Why, I ask myself, did the Opera North semi-staged performance of Götterdämmerung in the Leeds Town Hall make such an impact? To begin with, we in the audience were much closer to the singers than in a conventional theatre. More obviously, the positioning of the large orchestra on the stage, rather than in the pit, gave a sharper profile to that dimension of the performance. And since we had the good fortune to have Richard Farnes as conductor we could appreciate not only the broad sweep of the famous passages in the score but also impressive and intriguing attention to detail. For example, in the second half of the Prologue, as dawn breaks on the Rhine, we could sense in the music the lovers rubbing the sleep from their eyes as they awoke and in the Journey to Rhine, the ripples on the water could be heard as Siegfried churns his way through them.

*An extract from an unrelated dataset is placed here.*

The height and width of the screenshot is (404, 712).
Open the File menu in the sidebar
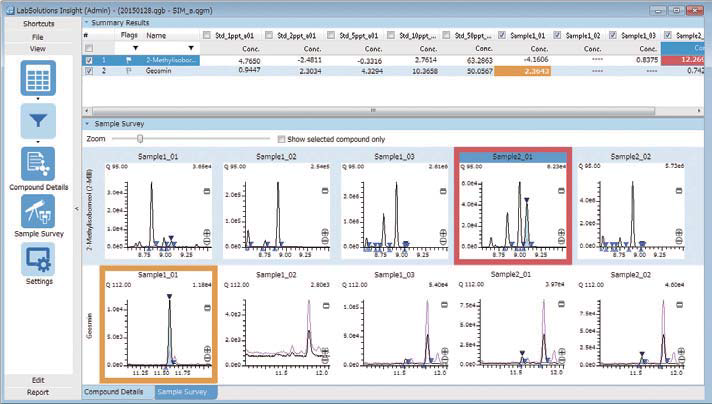click(x=37, y=36)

A big  thank you to members of the orchestra who, once again, showed that they were second  to none in music of this kind.

Unlike some of previous parts of this Ring cycle, concessions do not have to be made for the singing  which was truly of an international quality. Alwyn Mellor, for example, who has fully internalised  the range of emotions in Brünnhilde’s predicament, was much superior to the soprano who took the role in Walküre and Siegfried, maintaining the colour and intonation of the voice at full volume, even at the end of a long evening. And the heldentenor Mati Turi again convinced having both the steel  to ride the orchestral sound and the lyricism for his Act Three narration. The sonorous bass of Mats Almgren met the considerable demands of the role of Hagen, added to which his physical demeanour epitomised, but without exaggeration, evil. A word of praise too for Susan Bickley who as Waltraute made much of my favourite scene in this work.

And was the semi-staging effective?  Having learned from  the challenging experiences of the past three years, Peter Mumford has, I think, achieved the right balance of movement and dramatic representation. Getting the deceased Siegfried to walk off and on the stage in front of Gunther was perhaps somewhat awkward but death scenes are a problem in performances of this kind. Nevertheless, taken as a whole and aided by the clarity of the projected summaries of the story, this version of the Ring facilitates comprehension of, and engagement with, Wagner’s masterpiece.